_Aufgabenstellung_.
Übertrage den Satz „An Bord ist ja auch nicht so viel Platz, dass man mit der Rute gut hantieren kann.“ aus dem nachfolgenden Forumsbeitrag über das Angeln vom Segelboot ins Englische.

_Ausgangstext_.
-=-=-=-=-

# Angeln mit Handleine vom Segelboot



## Freizeit (10. Juli 2014)

_Hallo Boardies

Da es Anfang September wieder eine Woche zum Segeln nach Kroatien geht:q, habe ich mich natürlich schon "schlau" gemacht. 
Klar dürfte eine Bootsrute sinnvoller sein, aber nur für die Woche und just for fun lohnt sich ein Kauf nicht wirklich. An Bord ist ja auch nicht so viel Platz, dass man mit der Rute gut hantieren kann. Also soll eine Handangel, also nur eine Haspel oder so ein Brettchen mit starker (so um die 1,0) Schnur zum Schleppen während der Törnschläge her. 
Jetzt meine Frage: 
Wie befestige ich die Schnur am Boot, so dass sie bei einem Biss nicht gleicht reisst und ich auch noch ein bischen Reserveschnur auf der Haspel/dem Brettchen habe?
Gibt es bei der Montage irgendetwas besonderes zu beachten?

Mit bestem Dank im Voraus

Holger

PS: Eine kurze, weiche Teleskoprute für die Ankerbuchten hab ich mit dabei.


_


----------



## cafabu (10. Juli 2014)

*AW: Angeln mit Handleine vom Segelboot*

Moinsen,
so eine Montage würde ich Dir während der Fahrt nicht empfehlen.

-=-=-=-=-

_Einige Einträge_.
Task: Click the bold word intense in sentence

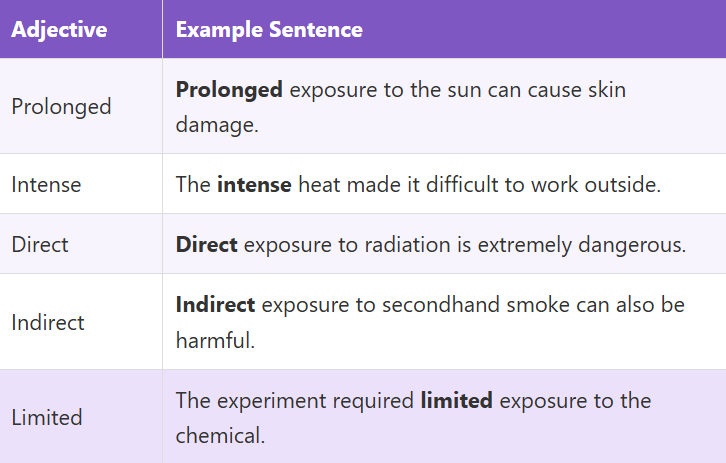Action: tap(254, 184)
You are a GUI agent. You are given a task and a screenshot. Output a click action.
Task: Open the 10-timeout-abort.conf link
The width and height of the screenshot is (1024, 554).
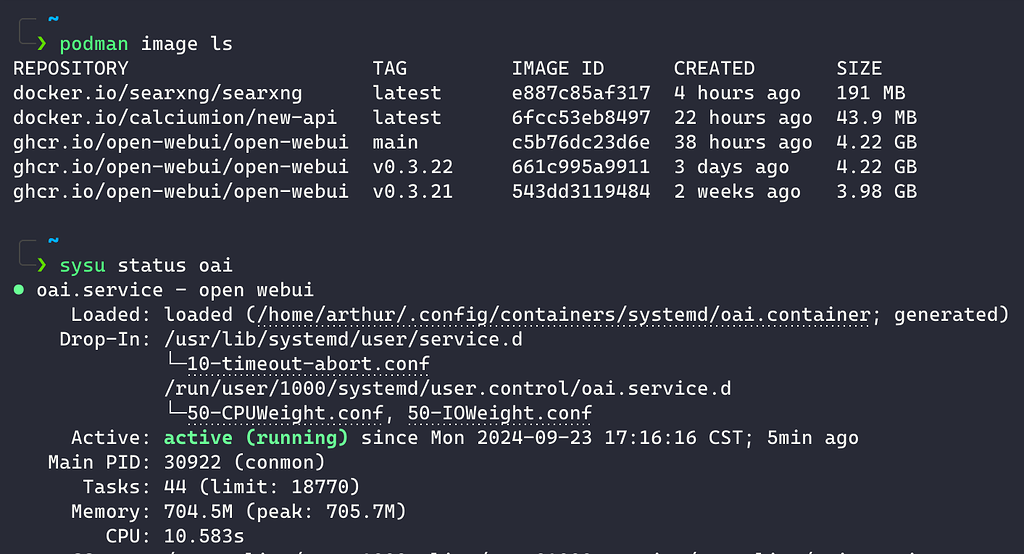[308, 364]
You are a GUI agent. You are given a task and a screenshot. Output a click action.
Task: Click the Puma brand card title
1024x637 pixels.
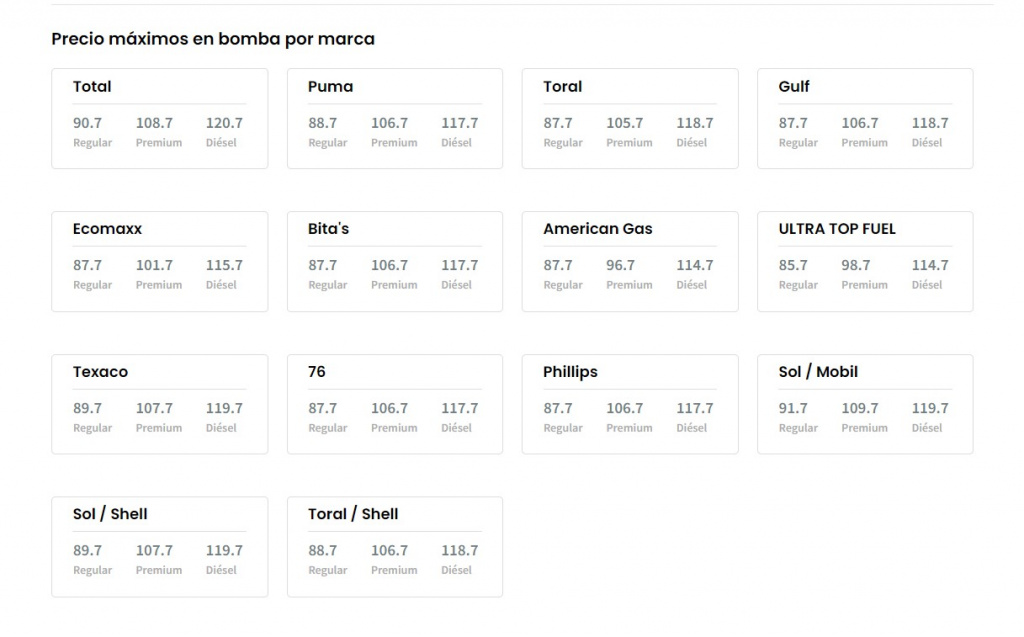pos(330,87)
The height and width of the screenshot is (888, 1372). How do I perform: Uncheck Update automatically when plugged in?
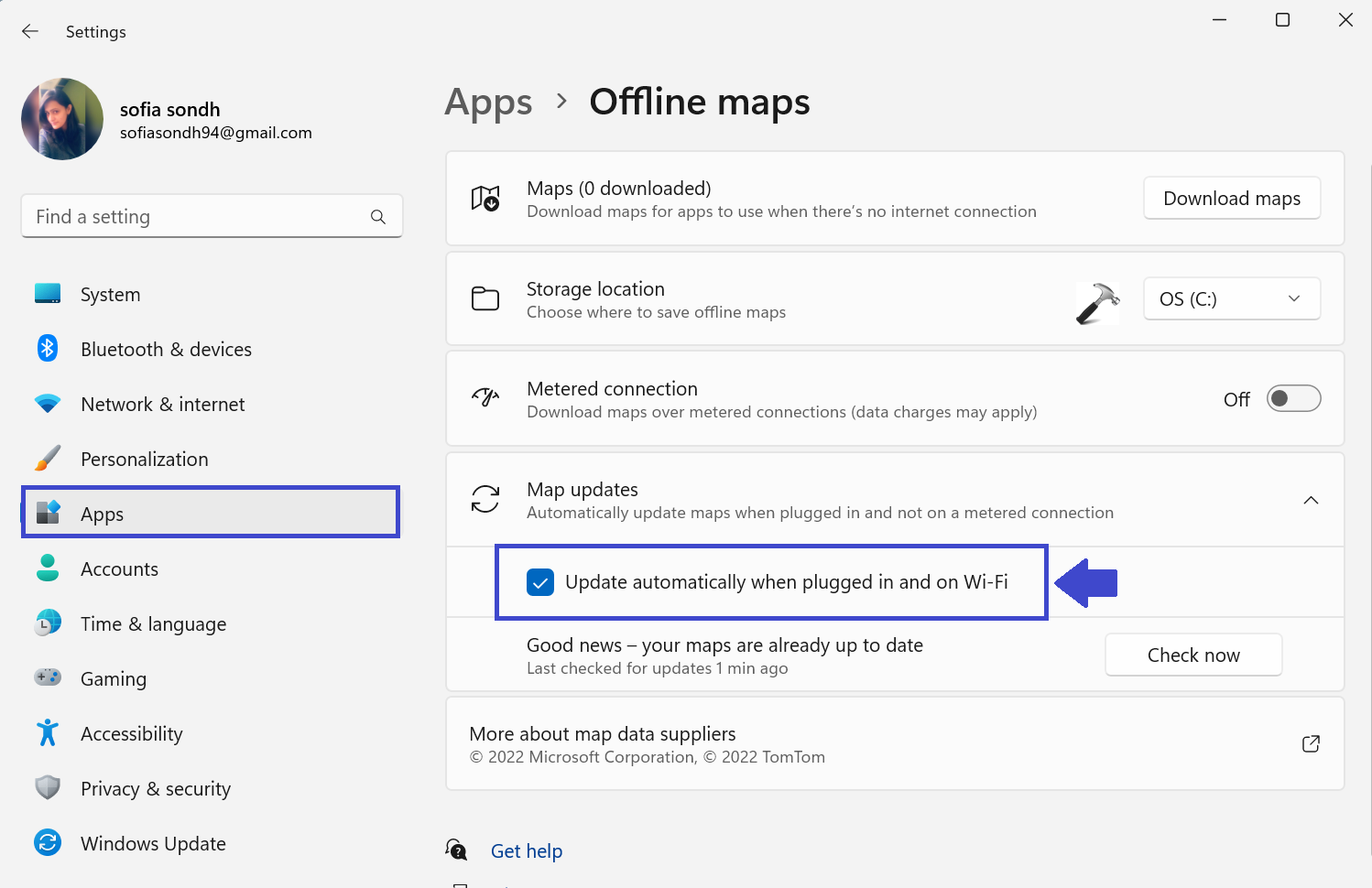(x=540, y=582)

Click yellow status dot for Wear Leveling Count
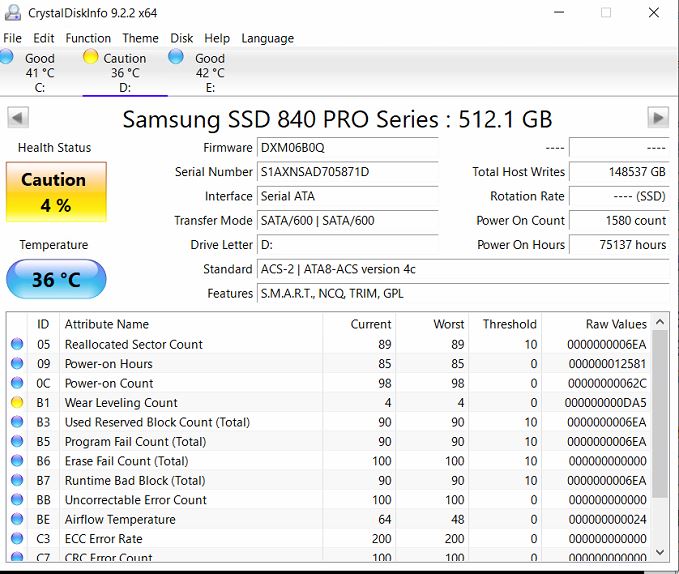16,403
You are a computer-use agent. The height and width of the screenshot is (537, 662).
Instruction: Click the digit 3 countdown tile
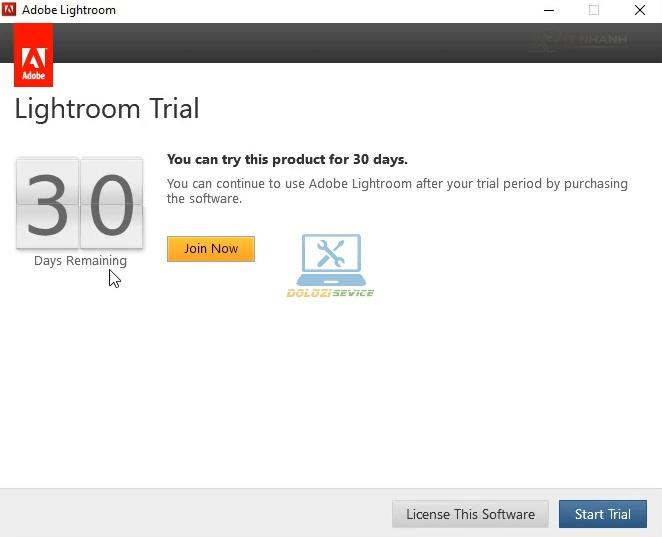coord(47,203)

-=-=-=-=-

_Richtiges Ergebnis_.
Besides, there isn't really enough room on board to handle the rod easily.